Source data:
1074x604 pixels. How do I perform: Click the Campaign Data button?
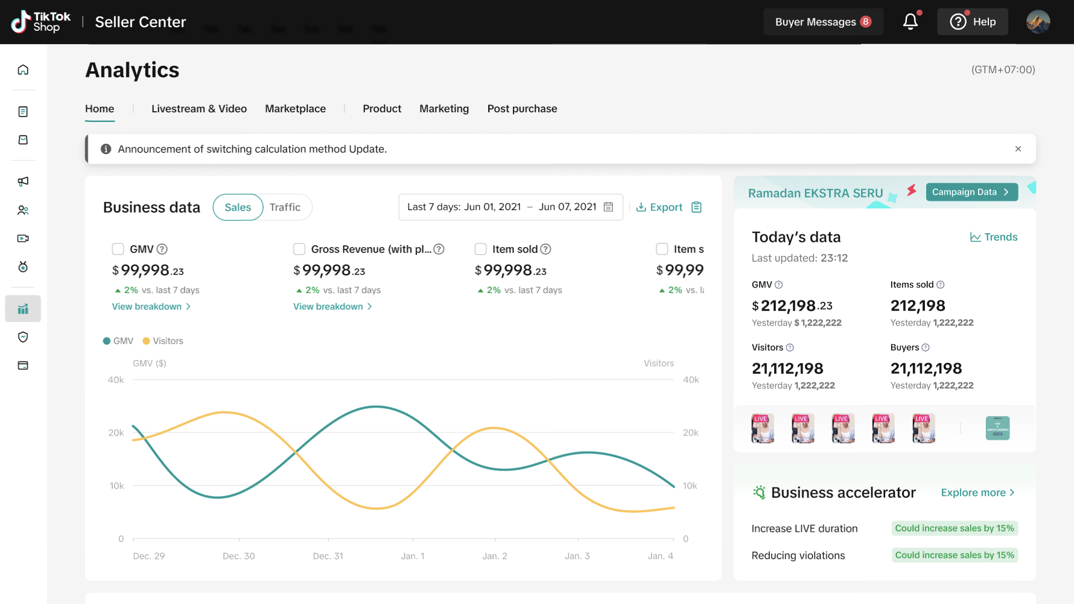[971, 192]
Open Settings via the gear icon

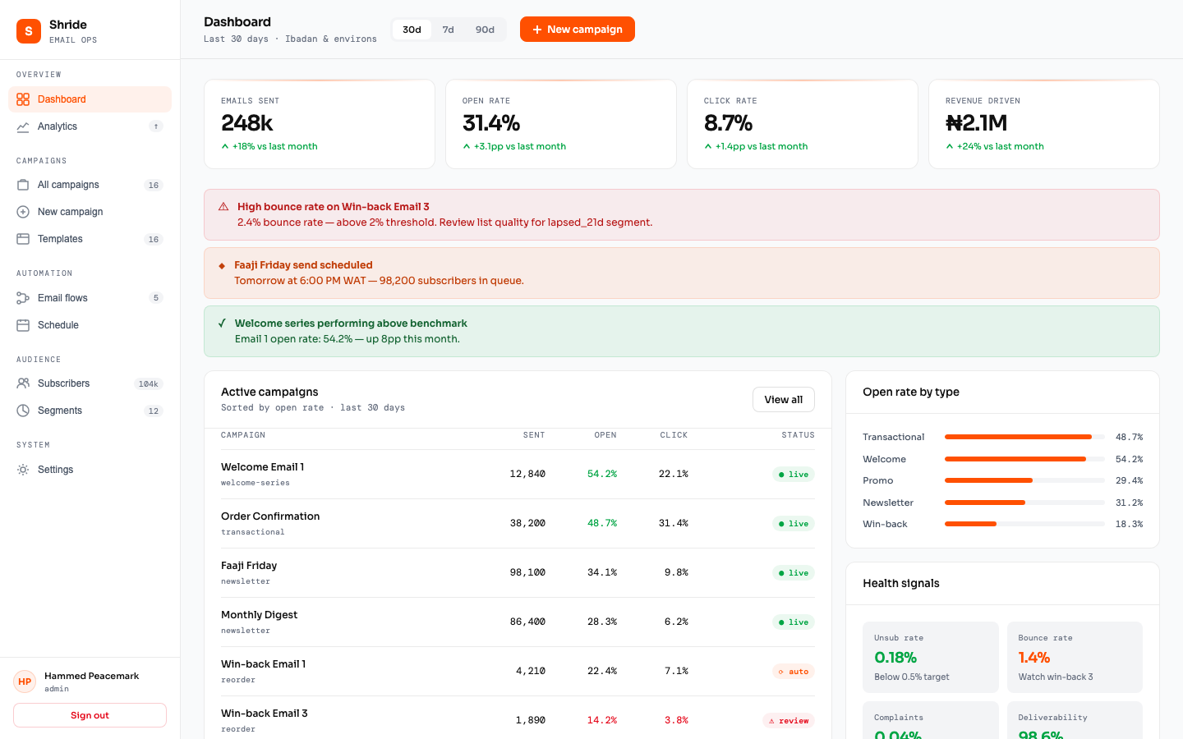click(x=22, y=469)
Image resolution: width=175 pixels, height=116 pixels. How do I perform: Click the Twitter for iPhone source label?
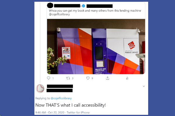coord(78,113)
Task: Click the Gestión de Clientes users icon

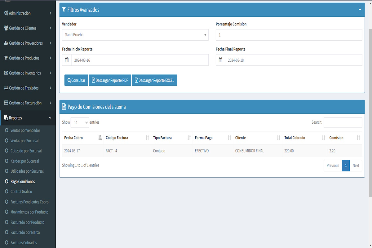Action: [6, 28]
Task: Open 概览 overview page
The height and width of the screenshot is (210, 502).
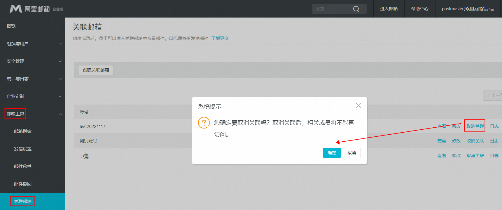Action: point(11,26)
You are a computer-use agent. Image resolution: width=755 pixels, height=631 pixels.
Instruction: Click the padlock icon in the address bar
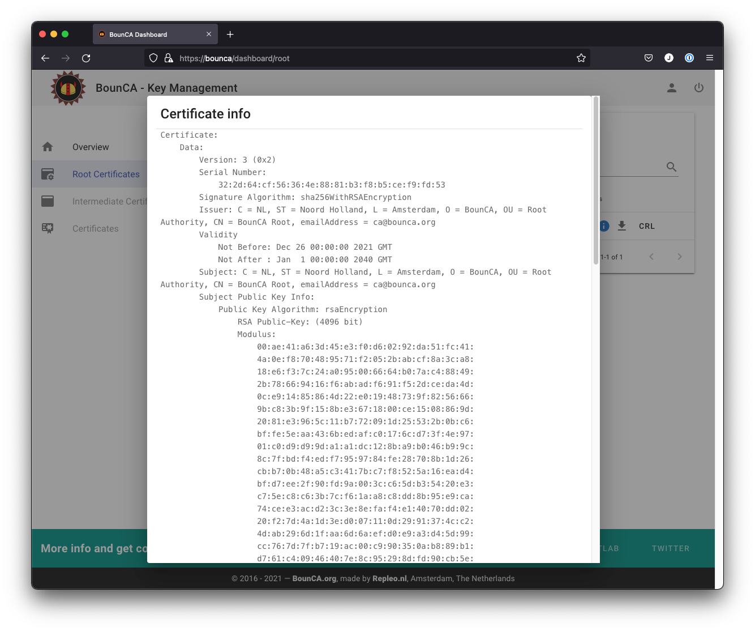[x=168, y=58]
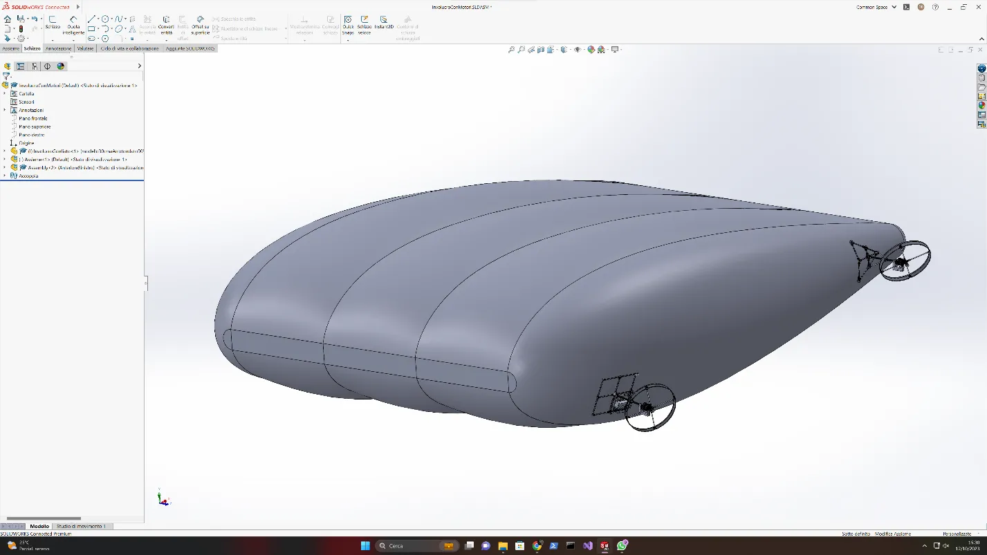Click the Zoom all'area icon in heads-up toolbar
Screen dimensions: 987x555
pyautogui.click(x=521, y=50)
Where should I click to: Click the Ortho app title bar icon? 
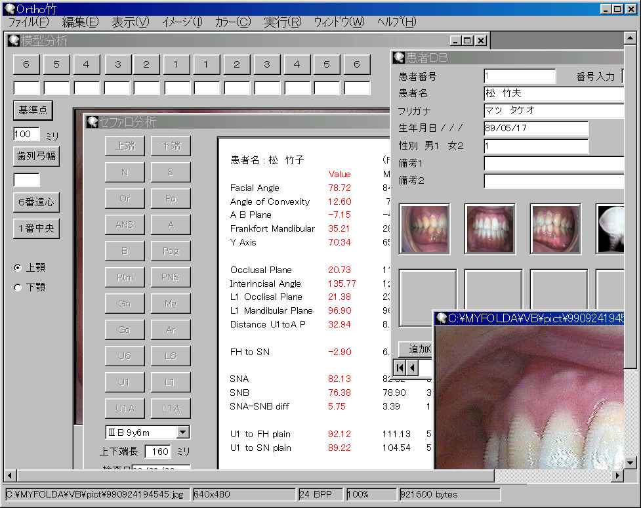(9, 9)
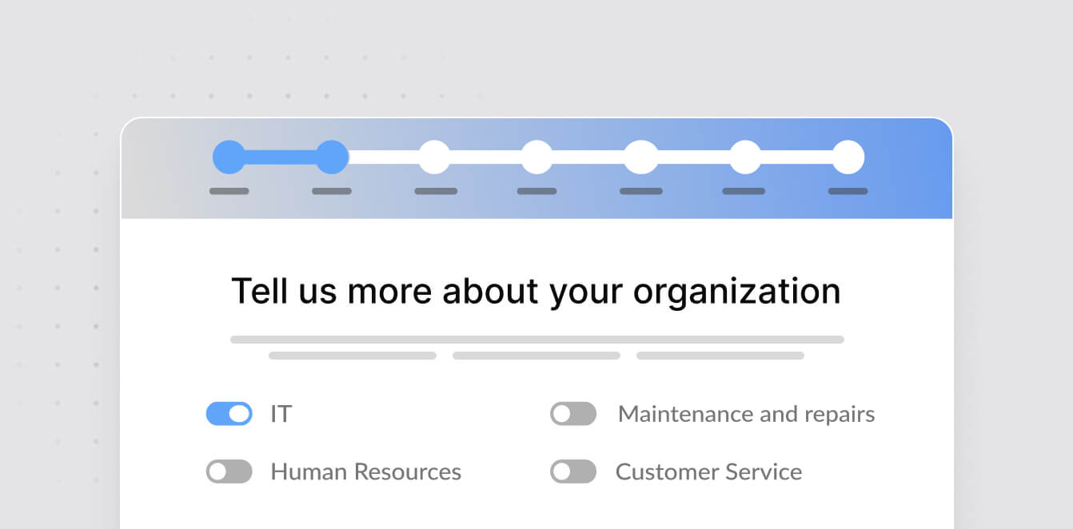Click the heading Tell us more about your organization
Image resolution: width=1073 pixels, height=529 pixels.
(x=536, y=291)
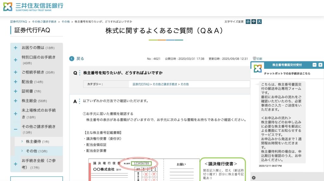Viewport: 324px width, 181px height.
Task: Click the chatbot logo icon in header
Action: coord(258,69)
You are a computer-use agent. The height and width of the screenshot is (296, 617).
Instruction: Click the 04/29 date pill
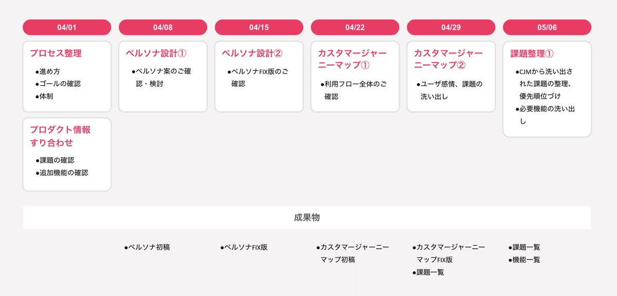tap(451, 27)
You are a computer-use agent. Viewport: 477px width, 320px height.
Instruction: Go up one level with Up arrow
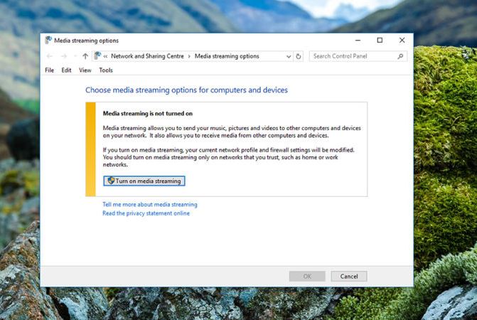coord(85,56)
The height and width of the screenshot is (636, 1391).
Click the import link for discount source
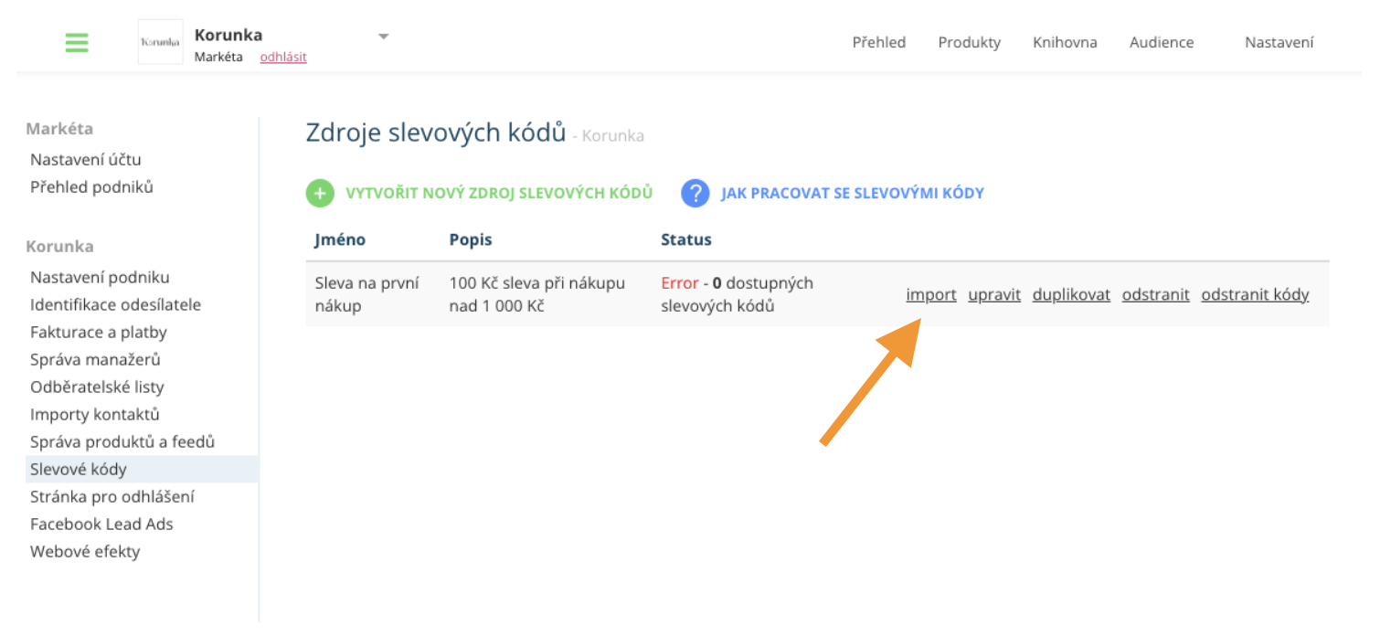point(931,294)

Task requirements:
Restate word for word the lines from the one holding "Task: Open 概览 overview page" down through the last line of the records above, and do not include the pictures.

Response to this exercise:
Task: Open 概览 overview page
The height and width of the screenshot is (210, 502).
Action: point(11,26)
You are a computer-use agent. Image resolution: width=755 pixels, height=631 pixels.
Instruction: Click the padlock icon in the address bar
[x=168, y=58]
Click the Zoom all'area icon in heads-up toolbar
Screen dimensions: 987x555
pyautogui.click(x=521, y=50)
Where should I click to: Click the Ortho app title bar icon? 
(9, 9)
Click the heading Tell us more about your organization
Image resolution: width=1073 pixels, height=529 pixels.
(x=536, y=291)
Viewport: 324px width, 181px height.
Task: Click the chatbot logo icon in header
Action: coord(258,69)
You are a computer-use agent. The height and width of the screenshot is (296, 617).
Instruction: Click the 04/29 date pill
tap(451, 27)
You are a computer-use agent. Viewport: 477px width, 320px height.
Instruction: Go up one level with Up arrow
coord(85,56)
The height and width of the screenshot is (636, 1391).
Click the import link for discount source
point(931,294)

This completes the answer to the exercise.